** Opening Records shown block **

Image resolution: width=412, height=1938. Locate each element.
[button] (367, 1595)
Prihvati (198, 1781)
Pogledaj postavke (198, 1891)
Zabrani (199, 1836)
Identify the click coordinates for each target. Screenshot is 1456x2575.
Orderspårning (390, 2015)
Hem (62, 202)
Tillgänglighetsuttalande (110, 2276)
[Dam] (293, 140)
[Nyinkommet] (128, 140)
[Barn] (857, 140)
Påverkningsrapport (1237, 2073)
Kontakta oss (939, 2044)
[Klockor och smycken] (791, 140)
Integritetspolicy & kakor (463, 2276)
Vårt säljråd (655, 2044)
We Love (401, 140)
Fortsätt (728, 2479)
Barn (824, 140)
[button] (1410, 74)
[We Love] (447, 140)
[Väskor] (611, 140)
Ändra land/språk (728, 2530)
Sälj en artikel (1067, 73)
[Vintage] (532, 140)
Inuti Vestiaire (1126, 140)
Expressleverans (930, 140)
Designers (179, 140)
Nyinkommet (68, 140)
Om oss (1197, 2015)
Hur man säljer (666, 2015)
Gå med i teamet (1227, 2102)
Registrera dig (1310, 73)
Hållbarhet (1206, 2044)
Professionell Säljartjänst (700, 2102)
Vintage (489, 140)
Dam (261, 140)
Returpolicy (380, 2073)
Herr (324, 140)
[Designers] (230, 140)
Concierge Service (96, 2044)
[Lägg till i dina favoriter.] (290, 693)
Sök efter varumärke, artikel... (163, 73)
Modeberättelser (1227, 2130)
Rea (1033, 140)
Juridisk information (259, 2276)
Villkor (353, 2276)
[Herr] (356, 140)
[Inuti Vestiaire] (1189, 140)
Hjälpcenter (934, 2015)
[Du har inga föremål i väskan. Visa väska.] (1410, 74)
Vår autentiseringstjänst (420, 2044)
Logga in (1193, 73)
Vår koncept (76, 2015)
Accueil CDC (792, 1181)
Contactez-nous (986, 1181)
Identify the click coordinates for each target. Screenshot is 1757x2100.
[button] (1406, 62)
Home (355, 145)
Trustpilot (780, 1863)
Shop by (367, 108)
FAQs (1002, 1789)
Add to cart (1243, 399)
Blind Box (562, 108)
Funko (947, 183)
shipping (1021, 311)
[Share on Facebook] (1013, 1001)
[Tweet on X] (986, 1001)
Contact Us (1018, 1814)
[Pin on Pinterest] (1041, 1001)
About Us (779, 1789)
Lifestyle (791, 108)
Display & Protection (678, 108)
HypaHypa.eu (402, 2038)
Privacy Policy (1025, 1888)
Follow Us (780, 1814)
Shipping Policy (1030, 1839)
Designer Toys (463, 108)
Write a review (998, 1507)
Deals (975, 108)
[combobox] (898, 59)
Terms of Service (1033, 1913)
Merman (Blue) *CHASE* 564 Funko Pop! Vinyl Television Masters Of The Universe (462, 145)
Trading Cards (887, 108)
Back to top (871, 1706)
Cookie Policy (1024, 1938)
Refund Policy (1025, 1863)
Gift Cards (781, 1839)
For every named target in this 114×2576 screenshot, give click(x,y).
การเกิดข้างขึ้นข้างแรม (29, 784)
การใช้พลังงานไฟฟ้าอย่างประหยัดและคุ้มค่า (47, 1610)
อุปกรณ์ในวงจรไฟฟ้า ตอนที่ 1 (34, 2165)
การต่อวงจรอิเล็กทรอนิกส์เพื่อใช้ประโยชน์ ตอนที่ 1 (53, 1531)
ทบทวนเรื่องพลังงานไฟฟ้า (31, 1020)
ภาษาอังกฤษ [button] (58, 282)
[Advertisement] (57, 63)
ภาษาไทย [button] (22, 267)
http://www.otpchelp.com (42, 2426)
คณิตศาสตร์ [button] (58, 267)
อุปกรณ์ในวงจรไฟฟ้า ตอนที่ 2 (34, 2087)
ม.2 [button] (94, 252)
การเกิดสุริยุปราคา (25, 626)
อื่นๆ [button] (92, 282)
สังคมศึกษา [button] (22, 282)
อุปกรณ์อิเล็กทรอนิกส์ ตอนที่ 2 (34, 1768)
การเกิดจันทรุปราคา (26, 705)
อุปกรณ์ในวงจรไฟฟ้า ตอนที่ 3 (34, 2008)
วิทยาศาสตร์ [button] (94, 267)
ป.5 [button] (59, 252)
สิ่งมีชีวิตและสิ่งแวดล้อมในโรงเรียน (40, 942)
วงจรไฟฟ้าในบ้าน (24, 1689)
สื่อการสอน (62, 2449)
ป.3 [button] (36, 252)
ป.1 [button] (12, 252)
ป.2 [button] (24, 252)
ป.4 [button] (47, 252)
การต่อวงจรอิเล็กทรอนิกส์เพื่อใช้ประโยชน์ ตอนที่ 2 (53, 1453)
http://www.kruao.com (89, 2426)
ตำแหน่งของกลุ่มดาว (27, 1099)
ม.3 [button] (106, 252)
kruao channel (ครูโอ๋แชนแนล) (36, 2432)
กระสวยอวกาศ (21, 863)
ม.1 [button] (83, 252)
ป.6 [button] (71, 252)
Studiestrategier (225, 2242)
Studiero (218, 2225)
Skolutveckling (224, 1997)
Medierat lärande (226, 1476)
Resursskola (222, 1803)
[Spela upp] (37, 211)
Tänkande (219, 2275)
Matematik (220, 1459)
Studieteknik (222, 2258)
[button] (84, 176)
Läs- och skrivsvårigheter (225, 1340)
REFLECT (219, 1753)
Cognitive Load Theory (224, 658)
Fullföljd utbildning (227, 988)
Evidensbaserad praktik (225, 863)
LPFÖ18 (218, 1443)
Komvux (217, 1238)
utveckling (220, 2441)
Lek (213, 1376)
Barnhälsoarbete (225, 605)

** Closing Records shown block **

Activity
All lines from the one with "อุปกรณ์ในวงจรไฟฟ้า ตอนที่ 2 (34, 2087)" to the end of the material above should be copied exactly, both ends included, and nothing else.

Response
อุปกรณ์ในวงจรไฟฟ้า ตอนที่ 2 (34, 2087)
ม.2 [button] (94, 252)
การเกิดสุริยุปราคา (25, 626)
อื่นๆ [button] (92, 282)
สังคมศึกษา [button] (22, 282)
อุปกรณ์อิเล็กทรอนิกส์ ตอนที่ 2 (34, 1768)
การเกิดจันทรุปราคา (26, 705)
อุปกรณ์ในวงจรไฟฟ้า ตอนที่ 3 (34, 2008)
วิทยาศาสตร์ [button] (94, 267)
ป.5 [button] (59, 252)
สิ่งมีชีวิตและสิ่งแวดล้อมในโรงเรียน (40, 942)
วงจรไฟฟ้าในบ้าน (24, 1689)
สื่อการสอน (62, 2449)
ป.3 [button] (36, 252)
ป.1 [button] (12, 252)
ป.2 [button] (24, 252)
ป.4 [button] (47, 252)
การต่อวงจรอิเล็กทรอนิกส์เพื่อใช้ประโยชน์ ตอนที่ 2 (53, 1453)
http://www.kruao.com (89, 2426)
ตำแหน่งของกลุ่มดาว (27, 1099)
ม.3 [button] (106, 252)
kruao channel (ครูโอ๋แชนแนล) (36, 2432)
กระสวยอวกาศ (21, 863)
ม.1 [button] (83, 252)
ป.6 [button] (71, 252)
Studiestrategier (225, 2242)
Studiero (218, 2225)
Skolutveckling (224, 1997)
Medierat lärande (226, 1476)
Resursskola (222, 1803)
[Spela upp] (37, 211)
Tänkande (219, 2275)
Matematik (220, 1459)
Studieteknik (222, 2258)
[button] (84, 176)
Läs- och skrivsvårigheter (225, 1340)
REFLECT (219, 1753)
Cognitive Load Theory (224, 658)
Fullföljd utbildning (227, 988)
Evidensbaserad praktik (225, 863)
LPFÖ18 (218, 1443)
Komvux (217, 1238)
utveckling (220, 2441)
Lek (213, 1376)
Barnhälsoarbete (225, 605)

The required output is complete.